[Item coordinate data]
+++

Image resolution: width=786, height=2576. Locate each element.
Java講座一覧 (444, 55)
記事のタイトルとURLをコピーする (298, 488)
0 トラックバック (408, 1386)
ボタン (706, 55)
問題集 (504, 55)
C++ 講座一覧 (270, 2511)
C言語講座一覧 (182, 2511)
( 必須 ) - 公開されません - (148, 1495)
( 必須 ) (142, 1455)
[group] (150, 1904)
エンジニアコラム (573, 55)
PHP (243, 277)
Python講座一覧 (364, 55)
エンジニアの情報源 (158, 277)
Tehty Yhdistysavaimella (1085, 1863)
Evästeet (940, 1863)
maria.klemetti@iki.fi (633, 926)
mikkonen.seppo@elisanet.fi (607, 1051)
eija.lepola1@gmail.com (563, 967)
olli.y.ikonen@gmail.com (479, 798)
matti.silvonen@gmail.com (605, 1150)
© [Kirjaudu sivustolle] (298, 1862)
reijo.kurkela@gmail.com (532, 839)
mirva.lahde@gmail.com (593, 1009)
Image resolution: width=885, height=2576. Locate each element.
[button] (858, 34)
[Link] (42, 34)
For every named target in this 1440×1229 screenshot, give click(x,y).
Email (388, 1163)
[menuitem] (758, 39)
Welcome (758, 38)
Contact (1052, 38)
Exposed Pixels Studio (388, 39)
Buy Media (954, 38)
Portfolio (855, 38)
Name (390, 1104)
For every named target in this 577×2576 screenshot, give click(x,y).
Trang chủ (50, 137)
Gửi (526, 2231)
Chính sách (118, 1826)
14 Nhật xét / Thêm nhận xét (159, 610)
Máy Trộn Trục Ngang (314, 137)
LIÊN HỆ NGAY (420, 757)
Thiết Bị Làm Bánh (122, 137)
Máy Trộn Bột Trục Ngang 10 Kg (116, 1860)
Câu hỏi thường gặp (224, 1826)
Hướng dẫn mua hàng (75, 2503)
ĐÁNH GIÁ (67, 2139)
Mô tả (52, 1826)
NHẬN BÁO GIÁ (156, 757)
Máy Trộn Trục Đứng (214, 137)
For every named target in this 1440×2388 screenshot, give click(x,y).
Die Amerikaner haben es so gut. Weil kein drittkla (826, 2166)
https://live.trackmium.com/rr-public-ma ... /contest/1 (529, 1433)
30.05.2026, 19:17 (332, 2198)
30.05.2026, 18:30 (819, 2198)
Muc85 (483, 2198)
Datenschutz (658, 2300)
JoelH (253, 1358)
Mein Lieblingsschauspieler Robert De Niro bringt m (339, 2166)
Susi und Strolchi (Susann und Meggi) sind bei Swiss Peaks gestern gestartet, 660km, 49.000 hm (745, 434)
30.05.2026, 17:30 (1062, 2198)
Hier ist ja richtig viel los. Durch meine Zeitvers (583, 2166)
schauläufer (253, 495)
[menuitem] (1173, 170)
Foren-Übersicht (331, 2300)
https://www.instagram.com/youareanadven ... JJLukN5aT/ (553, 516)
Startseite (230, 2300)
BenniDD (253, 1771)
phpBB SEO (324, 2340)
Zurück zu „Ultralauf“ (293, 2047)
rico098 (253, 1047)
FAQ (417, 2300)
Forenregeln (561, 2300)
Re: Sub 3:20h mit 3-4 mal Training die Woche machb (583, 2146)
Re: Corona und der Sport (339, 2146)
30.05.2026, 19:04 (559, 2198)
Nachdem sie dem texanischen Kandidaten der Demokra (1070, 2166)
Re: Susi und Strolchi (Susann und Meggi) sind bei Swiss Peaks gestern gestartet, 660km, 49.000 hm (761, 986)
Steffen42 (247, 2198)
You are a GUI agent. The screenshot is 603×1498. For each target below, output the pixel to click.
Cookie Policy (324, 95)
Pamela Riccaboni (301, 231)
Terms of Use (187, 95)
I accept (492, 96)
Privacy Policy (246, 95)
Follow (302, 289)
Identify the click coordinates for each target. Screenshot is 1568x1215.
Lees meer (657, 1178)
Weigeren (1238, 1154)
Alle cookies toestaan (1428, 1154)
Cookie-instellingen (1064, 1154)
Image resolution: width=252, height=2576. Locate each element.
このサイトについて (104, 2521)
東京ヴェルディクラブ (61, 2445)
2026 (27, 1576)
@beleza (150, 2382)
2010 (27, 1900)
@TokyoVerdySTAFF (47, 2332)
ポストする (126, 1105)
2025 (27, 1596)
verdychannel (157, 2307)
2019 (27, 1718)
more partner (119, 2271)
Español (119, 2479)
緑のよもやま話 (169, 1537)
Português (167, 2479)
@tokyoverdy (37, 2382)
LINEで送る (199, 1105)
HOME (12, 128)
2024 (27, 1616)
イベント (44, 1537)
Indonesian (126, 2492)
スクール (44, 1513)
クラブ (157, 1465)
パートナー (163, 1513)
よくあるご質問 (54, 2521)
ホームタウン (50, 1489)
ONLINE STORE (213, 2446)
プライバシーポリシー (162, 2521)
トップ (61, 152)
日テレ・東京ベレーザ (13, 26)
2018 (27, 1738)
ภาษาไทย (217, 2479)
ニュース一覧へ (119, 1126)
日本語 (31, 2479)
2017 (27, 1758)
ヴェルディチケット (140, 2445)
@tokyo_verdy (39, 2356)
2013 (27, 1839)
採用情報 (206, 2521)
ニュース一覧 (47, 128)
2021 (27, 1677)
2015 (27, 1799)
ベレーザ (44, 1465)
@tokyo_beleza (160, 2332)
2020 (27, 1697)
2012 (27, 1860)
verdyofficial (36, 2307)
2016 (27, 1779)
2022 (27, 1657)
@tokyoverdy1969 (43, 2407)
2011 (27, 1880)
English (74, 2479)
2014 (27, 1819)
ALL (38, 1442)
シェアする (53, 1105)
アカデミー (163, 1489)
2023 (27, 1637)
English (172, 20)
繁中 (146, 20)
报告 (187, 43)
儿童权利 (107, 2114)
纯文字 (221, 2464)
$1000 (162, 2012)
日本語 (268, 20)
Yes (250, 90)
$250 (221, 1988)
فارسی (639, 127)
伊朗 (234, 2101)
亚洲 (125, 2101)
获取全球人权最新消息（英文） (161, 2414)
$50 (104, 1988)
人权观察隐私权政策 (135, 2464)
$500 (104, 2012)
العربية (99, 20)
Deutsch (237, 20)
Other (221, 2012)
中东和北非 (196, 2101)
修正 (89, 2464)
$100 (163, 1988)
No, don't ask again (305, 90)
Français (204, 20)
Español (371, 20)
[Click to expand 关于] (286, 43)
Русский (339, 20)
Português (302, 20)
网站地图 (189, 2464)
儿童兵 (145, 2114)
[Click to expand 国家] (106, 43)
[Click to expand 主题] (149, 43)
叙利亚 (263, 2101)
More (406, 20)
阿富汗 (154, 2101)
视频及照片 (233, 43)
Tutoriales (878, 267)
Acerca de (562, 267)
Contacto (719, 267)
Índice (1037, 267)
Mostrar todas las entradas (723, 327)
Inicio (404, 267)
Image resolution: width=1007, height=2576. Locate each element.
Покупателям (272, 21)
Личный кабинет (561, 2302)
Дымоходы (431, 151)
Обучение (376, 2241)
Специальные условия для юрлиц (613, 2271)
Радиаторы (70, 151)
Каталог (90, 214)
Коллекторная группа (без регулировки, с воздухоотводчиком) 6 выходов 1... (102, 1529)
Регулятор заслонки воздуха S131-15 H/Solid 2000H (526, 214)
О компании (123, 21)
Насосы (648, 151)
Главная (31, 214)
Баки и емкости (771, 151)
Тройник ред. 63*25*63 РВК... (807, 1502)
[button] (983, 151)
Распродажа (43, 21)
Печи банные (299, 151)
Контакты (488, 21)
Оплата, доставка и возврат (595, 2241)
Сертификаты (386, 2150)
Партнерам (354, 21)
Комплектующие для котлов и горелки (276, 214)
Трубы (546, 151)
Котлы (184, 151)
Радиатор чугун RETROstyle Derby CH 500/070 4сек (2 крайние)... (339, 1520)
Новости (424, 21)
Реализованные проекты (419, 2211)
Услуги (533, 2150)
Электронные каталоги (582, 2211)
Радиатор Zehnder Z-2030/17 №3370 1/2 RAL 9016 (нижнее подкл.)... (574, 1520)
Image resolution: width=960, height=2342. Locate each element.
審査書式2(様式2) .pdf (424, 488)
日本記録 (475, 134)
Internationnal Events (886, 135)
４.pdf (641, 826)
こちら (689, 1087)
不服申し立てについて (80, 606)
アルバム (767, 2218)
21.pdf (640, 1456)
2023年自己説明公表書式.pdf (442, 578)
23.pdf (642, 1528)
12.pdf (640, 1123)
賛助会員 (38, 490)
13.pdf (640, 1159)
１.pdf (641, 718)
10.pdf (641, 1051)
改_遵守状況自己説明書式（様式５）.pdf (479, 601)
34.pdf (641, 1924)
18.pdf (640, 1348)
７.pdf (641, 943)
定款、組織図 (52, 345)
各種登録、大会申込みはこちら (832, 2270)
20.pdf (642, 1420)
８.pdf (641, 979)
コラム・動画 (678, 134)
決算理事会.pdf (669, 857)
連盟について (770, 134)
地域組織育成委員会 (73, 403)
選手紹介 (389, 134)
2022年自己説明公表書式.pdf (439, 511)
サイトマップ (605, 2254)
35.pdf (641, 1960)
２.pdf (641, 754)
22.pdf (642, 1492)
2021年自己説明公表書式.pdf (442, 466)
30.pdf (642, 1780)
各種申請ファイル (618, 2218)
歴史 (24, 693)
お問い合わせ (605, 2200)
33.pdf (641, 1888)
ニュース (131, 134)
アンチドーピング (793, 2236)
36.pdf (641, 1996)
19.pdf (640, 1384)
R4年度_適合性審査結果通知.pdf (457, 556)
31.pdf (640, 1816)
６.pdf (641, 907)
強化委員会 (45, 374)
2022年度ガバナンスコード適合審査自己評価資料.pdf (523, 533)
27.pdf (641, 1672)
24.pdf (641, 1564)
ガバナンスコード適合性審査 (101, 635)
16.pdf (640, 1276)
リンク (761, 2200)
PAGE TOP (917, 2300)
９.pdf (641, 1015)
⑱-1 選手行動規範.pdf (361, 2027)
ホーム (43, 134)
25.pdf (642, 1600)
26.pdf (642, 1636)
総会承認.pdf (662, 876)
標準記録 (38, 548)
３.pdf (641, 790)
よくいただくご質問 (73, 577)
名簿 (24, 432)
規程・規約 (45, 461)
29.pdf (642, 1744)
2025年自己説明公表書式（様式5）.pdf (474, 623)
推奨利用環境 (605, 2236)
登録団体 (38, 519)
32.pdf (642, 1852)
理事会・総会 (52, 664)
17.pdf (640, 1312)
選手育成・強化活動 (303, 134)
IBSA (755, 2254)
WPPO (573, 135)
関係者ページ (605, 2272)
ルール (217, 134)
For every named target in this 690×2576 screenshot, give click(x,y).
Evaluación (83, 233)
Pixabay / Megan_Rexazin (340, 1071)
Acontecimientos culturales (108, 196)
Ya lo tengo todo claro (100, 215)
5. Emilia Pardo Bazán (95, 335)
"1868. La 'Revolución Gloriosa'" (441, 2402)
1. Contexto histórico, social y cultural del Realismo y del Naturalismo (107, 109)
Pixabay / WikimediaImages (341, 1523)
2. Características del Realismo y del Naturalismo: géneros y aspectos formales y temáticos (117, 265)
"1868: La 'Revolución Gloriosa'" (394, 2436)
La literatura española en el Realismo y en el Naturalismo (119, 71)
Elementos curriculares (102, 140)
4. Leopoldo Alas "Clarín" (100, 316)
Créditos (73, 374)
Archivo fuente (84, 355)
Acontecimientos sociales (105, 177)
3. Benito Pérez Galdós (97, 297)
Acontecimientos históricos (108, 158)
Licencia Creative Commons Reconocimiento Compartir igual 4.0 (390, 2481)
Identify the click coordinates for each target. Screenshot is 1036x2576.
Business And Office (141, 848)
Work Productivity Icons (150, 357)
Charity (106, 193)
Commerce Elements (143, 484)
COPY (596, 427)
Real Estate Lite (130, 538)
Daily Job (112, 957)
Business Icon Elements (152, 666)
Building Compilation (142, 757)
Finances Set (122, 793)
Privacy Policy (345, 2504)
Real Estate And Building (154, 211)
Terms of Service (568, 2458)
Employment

+++

TASK OBJECTIVE:
Rewrite the listing from the line with "各種申請ファイル (618, 2218)" up to and including the line with "17.pdf (640, 1312)", replacing "名簿" with "会員名簿" and keeping everything else the same.

OUTPUT FOR THIS EXERCISE:
各種申請ファイル (618, 2218)
歴史 (24, 693)
お問い合わせ (605, 2200)
33.pdf (641, 1888)
ニュース (131, 134)
アンチドーピング (793, 2236)
36.pdf (641, 1996)
19.pdf (640, 1384)
R4年度_適合性審査結果通知.pdf (457, 556)
31.pdf (640, 1816)
６.pdf (641, 907)
強化委員会 (45, 374)
2022年度ガバナンスコード適合審査自己評価資料.pdf (523, 533)
27.pdf (641, 1672)
24.pdf (641, 1564)
ガバナンスコード適合性審査 (101, 635)
16.pdf (640, 1276)
リンク (761, 2200)
PAGE TOP (917, 2300)
９.pdf (641, 1015)
⑱-1 選手行動規範.pdf (361, 2027)
ホーム (43, 134)
25.pdf (642, 1600)
26.pdf (642, 1636)
総会承認.pdf (662, 876)
標準記録 (38, 548)
３.pdf (641, 790)
よくいただくご質問 (73, 577)
会員名簿 (24, 432)
規程・規約 (45, 461)
29.pdf (642, 1744)
2025年自己説明公表書式（様式5）.pdf (474, 623)
推奨利用環境 (605, 2236)
登録団体 (38, 519)
32.pdf (642, 1852)
理事会・総会 (52, 664)
17.pdf (640, 1312)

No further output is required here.